> [Seção do documento]:
+++++
Sim, cavalheiros, mais cedo ou mais tarde, a questão do socialismo, que todos parecem temer e que ninguém até agora ousou debater, deverá ser discutida, e essa assembléia deverá decidi-la. Somos obrigados a esclarecer essa questão, que pesa sobre o peito da França. Confesso ser esse o meu principal motivo para subir à tribuna hoje: que a questão do socialismo seja finalmente resolvida. Eu preciso saber, a Assembléia nacional precisa saber, toda a França precisa saber – a Revolução de Fevereiro é uma revolução socialista ou não? [“Excelente!”]

Não é minha intenção analisar aqui os diferentes sistemas que possam ser classificados como socialistas. Apenas quero tentar revelar características comuns a todos eles e verificar se podemos dizer que a Revolução de Fevereiro as apresentou.

A primeira característica de todas as ideologias socialistas, creio eu, é um apelo vigoroso, extremo, às todas as paixões materiais dos homens. [Sinais de aprovação.]

Assim, alguns disseram: “Vamos reabilitar o corpo”; outros, que “o trabalho, mesmo os mais pesados, não deve ser apenas útil, mas prazeroso”; outros dizem que “os homens devem ser pagos não de acordo com seu mérito, mas de acordo com sua necessidade”; por fim, disseram aqui que o objetivo da Revolução de Fevereiro, do socialismo, seria proporcionar riquezas infinitas para todos.
+++++
> [Dados de origem]:
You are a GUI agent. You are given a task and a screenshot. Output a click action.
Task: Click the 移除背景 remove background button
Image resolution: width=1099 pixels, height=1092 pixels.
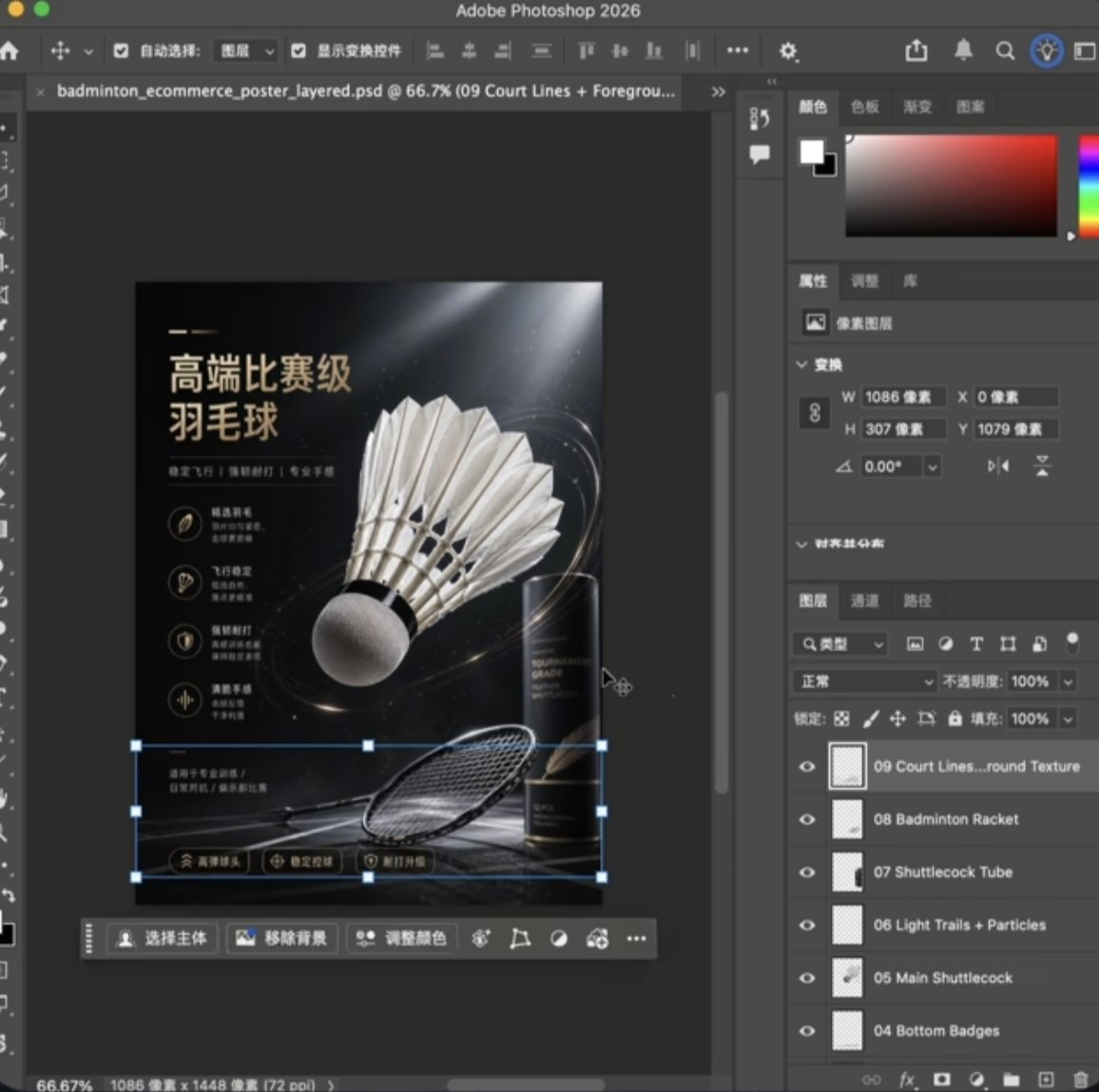(x=282, y=938)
+++++
> [Tarefas a resolver]:
(a) Traduza para o inglês esta frase do discurso sobre o socialismo: "Não é minha intenção analisar aqui os diferentes sistemas que possam ser classificados como socialistas."
(b) Transcreva do discurso sobre o socialismo a parte que se abre com as palavras que contêm "A primeira característica" e se fecha com "infinitas para todos.".
(c) Responda com base no discurso sobre o socialismo:
(i) Sobre qual revolução o discurso pergunta se é ou não socialista?
(ii) Qual é, segundo o discurso, a primeira característica de todas as ideologias socialistas?
(iii) Conforme o que outros disseram, os homens devem ser pagos de acordo com o quê?

> [Resultados por tarefa]:
(a) It is not my intention to analyze here the different systems that might be classified as socialist.

(b)
A primeira característica de todas as ideologias socialistas, creio eu, é um apelo vigoroso, extremo, às todas as paixões materiais dos homens. [Sinais de aprovação.]

Assim, alguns disseram: “Vamos reabilitar o corpo”; outros, que “o trabalho, mesmo os mais pesados, não deve ser apenas útil, mas prazeroso”; outros dizem que “os homens devem ser pagos não de acordo com seu mérito, mas de acordo com sua necessidade”; por fim, disseram aqui que o objetivo da Revolução de Fevereiro, do socialismo, seria proporcionar riquezas infinitas para todos.

(c)
(i) A Revolução de Fevereiro.
(ii) Um apelo vigoroso, extremo, a todas as paixões materiais dos homens.
(iii) De acordo com sua necessidade, e não com seu mérito.